Die Anrede
Das Du hier nicht Deine übliche Begrüßung mit Deinen Kumpels einträgst ist klar. Aber ein stocksteifes "sehr geehrte Damen und Herren" kommt genauso wenig an wie ein "Hi!". Finde die Mitte. Vor allem finde heraus wem Du schreibst! Du schreibst nicht einem Arbeitgeber, der existiert nur als Rechtsform und nicht in Fleisch und Blut, Du schreibst immer an einen Menschen. Du punktest also, wenn Du ihn mit seinem Namen ansprichst.
Wenn der Name nicht aus einer Anzeige oder ähnlichem hervorgeht, gibt es dennoch Möglichkeiten den herauszufinden. Hat das Unternehmen eine eigene Website und auch hier ist der Ausbildungsplatz ausgeschrieben?
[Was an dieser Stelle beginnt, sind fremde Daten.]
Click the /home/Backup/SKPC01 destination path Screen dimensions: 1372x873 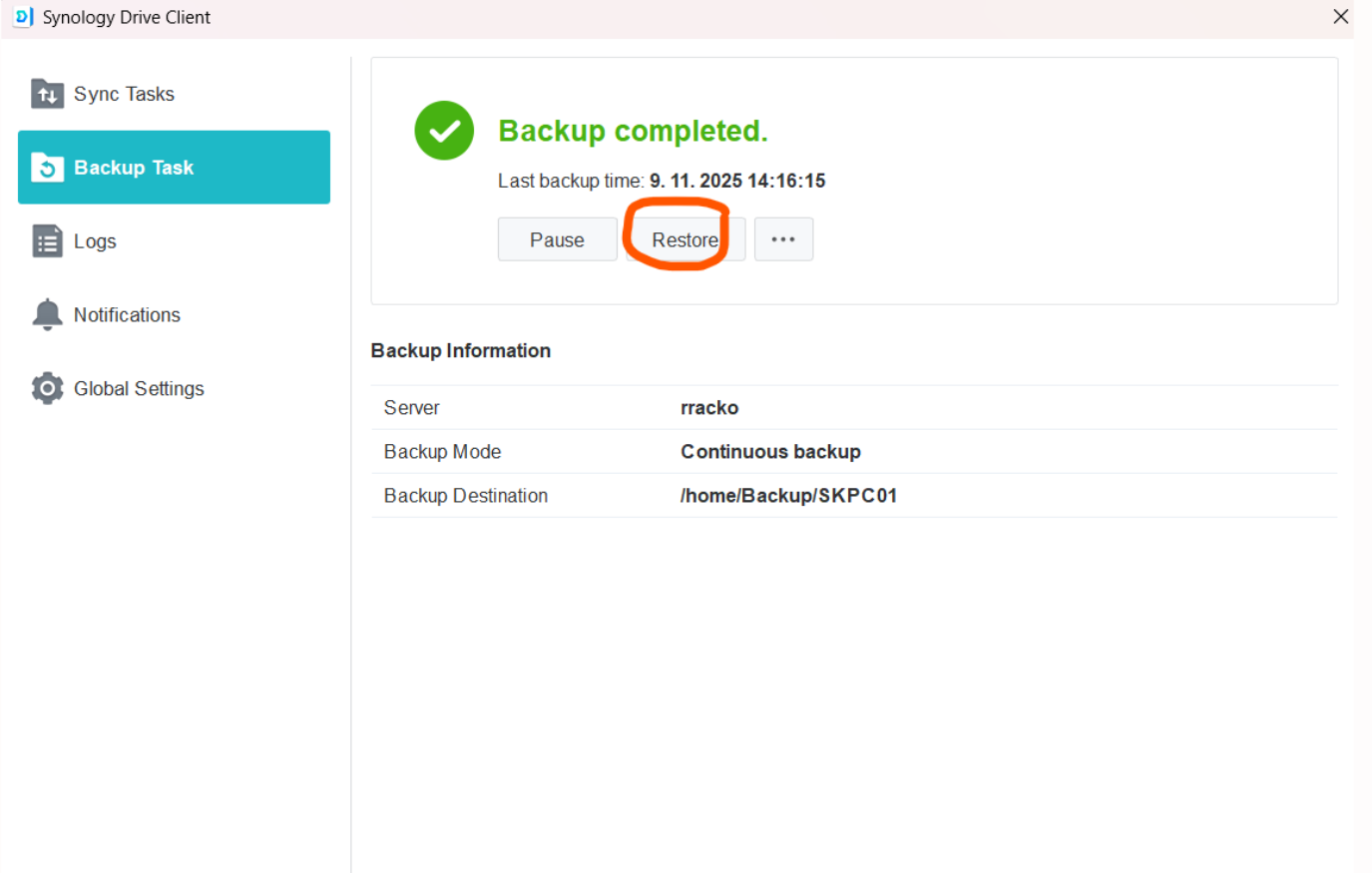pyautogui.click(x=788, y=496)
Vielleicht findest Du so den Namen heraus. Bei größeren Unternehmen kann es sein, dass die Mitarbeiter und die jeweiligen Abteilungen und Funktionen auf der Internetseite genannt werden. Und wenn nicht: nichts ist legitimer als ein Anruf in der Zentrale und die Frage, an wen Bewerbungen gerichtet werden sollen. Rechne jedoch damit, durchgestellt zu werden. Dann bleib ruhig, erkläre kurz den Grund Deines Anrufes und frag nach dem Namen. Bedanke Dich für die Antwort, verabschiede Dich und lege auf. Spiel das in Gedanken vorher durch, dann verliert so eine spontane Situation ihren Schrecken.
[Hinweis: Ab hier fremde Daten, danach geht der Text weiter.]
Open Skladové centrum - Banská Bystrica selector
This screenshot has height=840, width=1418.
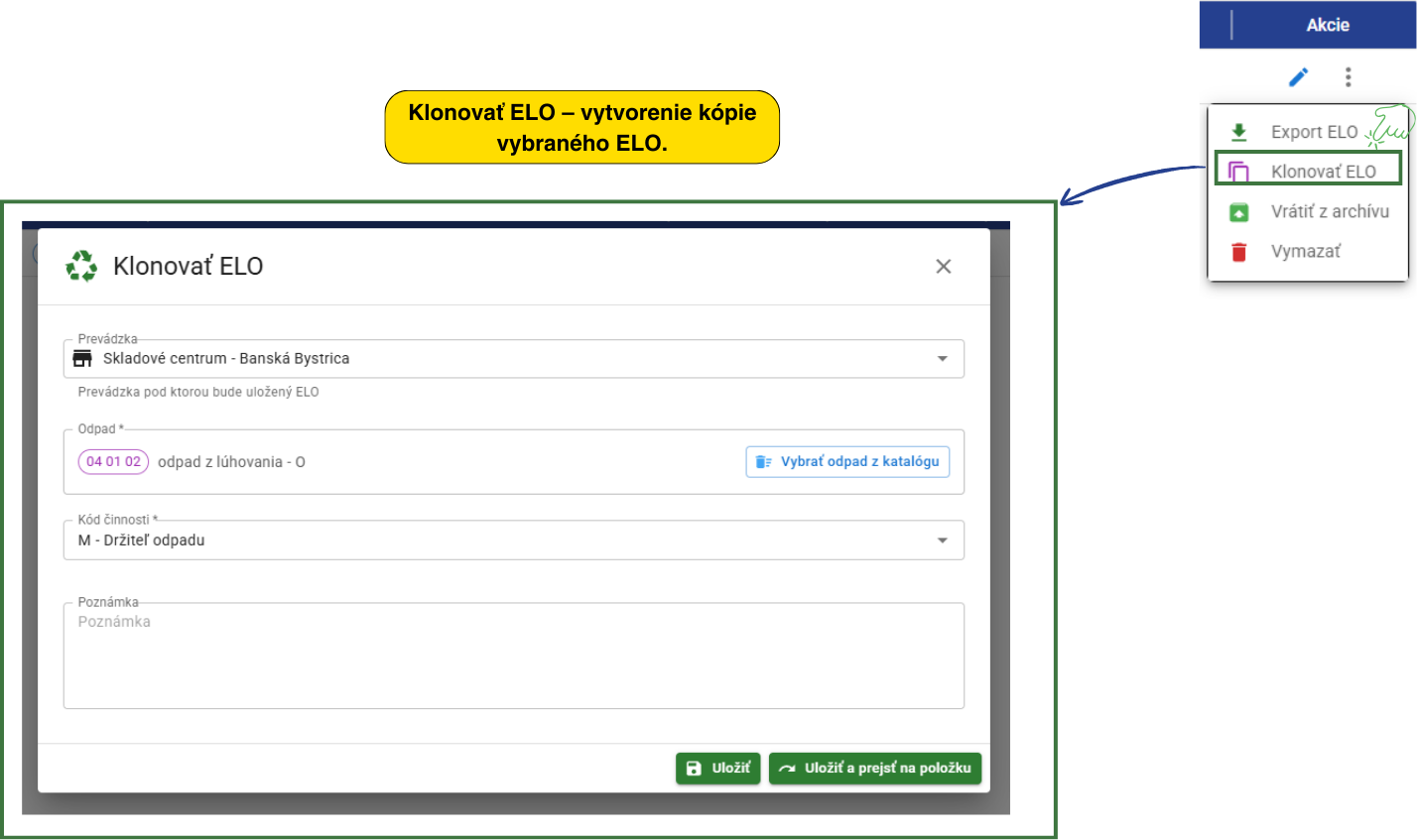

Denke bei der Grußformel immer an den Adressaten. Ist der eher konservativ (als Klischee dient jetzt einfach mal ein Steuerfachanwalt) passt ein "Sehr geehrte Frau Müller". Bei einer Marketing-Agentur dagegen kannst Du durchaus etwas pfiffiger auftreten und "Guten Tag Frau Müller" schreiben. Zu locker sollte es natürlich nicht werden, ein "Hallo Frau Müller" ist in keinem Fall angebracht.